Wer ist besonders gefährdet? Dieser Frage ging die deutsche HIV-HEART Kohorte nach. Die Auswertung der Daten von über 1.000 Teilnehmern ergab, ein Risiko >10% Körpergewicht zuzunehmen, haben jüngere Patienten mit steigender CD4/CD8-Ratio sowie nach einem Switch auf TAF. NNRTI und INSTI erhöhten das Risiko nicht relevant. Eine lange PI-Einnahme führte eher zur Abnahme (Mavarani L et al., 894).
Rally
for Science
Der neue Präsident der USA wirbelt nicht nur die Weltpolitik durcheinander, auch innerhalb der USA gibt es massive und abrupte Veränderungen. Das betrifft unter anderem Gesundheitswesen und Wissenschaft. Auf der CROI war noch eine gewisse Schockstarre zu spüren, aber Widerstand beginnt sich zu formieren.

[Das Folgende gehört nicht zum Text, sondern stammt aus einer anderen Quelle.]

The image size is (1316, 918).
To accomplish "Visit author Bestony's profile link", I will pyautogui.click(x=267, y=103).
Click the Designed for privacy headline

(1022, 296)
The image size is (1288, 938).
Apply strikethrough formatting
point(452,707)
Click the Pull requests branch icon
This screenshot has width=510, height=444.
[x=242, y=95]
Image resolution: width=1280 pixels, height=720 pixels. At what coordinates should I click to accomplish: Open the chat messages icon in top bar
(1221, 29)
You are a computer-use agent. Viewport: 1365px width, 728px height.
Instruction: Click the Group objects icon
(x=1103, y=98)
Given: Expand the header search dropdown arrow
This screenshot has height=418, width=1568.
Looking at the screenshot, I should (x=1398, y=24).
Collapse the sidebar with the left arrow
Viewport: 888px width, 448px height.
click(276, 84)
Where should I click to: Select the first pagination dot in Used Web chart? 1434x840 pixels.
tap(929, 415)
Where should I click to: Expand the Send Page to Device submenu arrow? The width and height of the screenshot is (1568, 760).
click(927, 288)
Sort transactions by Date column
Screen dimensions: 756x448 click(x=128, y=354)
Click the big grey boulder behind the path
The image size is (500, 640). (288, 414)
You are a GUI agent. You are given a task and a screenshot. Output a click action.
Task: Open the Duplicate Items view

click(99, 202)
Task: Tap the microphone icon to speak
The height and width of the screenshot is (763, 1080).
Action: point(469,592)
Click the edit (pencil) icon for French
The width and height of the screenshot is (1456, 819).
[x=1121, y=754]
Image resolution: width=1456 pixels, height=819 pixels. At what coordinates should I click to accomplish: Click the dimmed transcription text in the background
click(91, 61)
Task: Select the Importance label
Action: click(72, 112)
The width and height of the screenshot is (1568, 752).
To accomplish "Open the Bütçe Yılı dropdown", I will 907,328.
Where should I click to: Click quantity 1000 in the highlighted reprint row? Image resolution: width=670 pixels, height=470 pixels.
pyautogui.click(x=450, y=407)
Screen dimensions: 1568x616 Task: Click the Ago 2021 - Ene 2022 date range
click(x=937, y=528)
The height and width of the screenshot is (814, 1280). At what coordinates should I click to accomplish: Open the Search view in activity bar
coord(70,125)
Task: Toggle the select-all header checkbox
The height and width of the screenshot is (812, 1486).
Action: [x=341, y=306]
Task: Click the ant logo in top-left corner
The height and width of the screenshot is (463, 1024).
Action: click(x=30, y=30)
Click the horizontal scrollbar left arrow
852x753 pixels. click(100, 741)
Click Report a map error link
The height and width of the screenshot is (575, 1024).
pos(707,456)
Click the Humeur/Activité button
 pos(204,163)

Die „HIV-Szene“ – Aktivisten wie Wissenschaftler – haben seit über 40 Jahren Erfahrung in diesem Bereich. Hunderte Kongressteilnehmer sind dem Aufruf gefolgt und demonstrierten gegen Zensur und Kürzungen in der Wissenschaft, gegen Angriffe auf Forscher und ihre Institutionen sowie das Ende von Evidenz-basierten Hilfsprojekten.
© Fotos by Brooke Anderson | movementphotographer
Semaglutid
Der Effekt des GLP-1-Inhibitors Semaglutid auf das Gewicht und metabolische Parameter bei Personen mit und ohne HIV ist vergleichbar und in beiden Gruppen leider nicht dauerhaft. So war das Gewicht 24 Wochen nach Absetzen einer 32-wöchigen Therapie auch bei Personen mit HIV wieder am Ausgangspunkt (Lake JE et al., 861; Eckard AR et al., 862) und die die günstigen metabolischen Effekte reversibel (Lake JE et al., 861). Eine Langzeit-Therapie wäre somit wünschenswert, doch zu Langzeit(neben)wirkungen liegen (noch) keine Daten vor.
Prävention
Die gute Effektivität von Lenacapavir zweimal jährlich sc wurde bereits in den Studien PURPOSE-1 und -2 dokumentiert. Nun wurde in einer Subgruppen-Analyse gezeigt, dass auch die besonders vulnerable Gruppe der sehr jungen afrikanischen Frauen davon profitiert. Bei den 56 jungen Frauen im Alter von 16 bis 18 Jahre kam es ebenfalls zu keiner HIV-Infektion (Gill K et al., 120).
Lenacapavir QA
Lenacapavir kann parenteral auch einmal jährlich gegeben werden. 5.000 mg (2x 5 ml 500 mg/ml sc) führten zu einem ausreichenden Medikamentenspiegel über ein Jahr. Knoten am Injektionsort waren häufig, die Schmerzen ließen sich mit einer Vorbereitung der Injektionsstelle mit Eis vermindern. Für die geplante Phase-3-Studie ist eine Formulierung mit geringerem Volumen vorgesehen. Dazu muss lediglich die Konzentration der Substanz erhöht werden, denn je höher die Konzentration umso langsamer die Freisetzung (Singh R et al., 154).
Implantate
Auch bei den Implantaten gibt es Fortschritt. Ein Islatravir-Implantat fünf Monate schützte Affen vor einer HIV-Infektion und war gut verträglich (Johnson L et al., 1233). In der Entwicklung sind ferner Implantate mit Cabotegravir und einem Kontrazeptivum sowie ein Vaginalring mit Islatravir und einem Kontrazeptivum, die im Tiermodell erfolgreich geprüft wurde (King J et al., 1236; Srinivasan P et al., 1238).
Neue Entwicklungen gibt es auch bei der oralen PrEP. Der neue NRTTI MK-8527 zeigte in einer Phase-2-Studie das Potential für eine einmal monatliche Tablette (Kapoor Y et al., 1232).
Fußnote
In diesem Beitrag wird zur sprachlichen Vereinfachung die männliche Form verwendet, gemeint sind alle Geschlechter.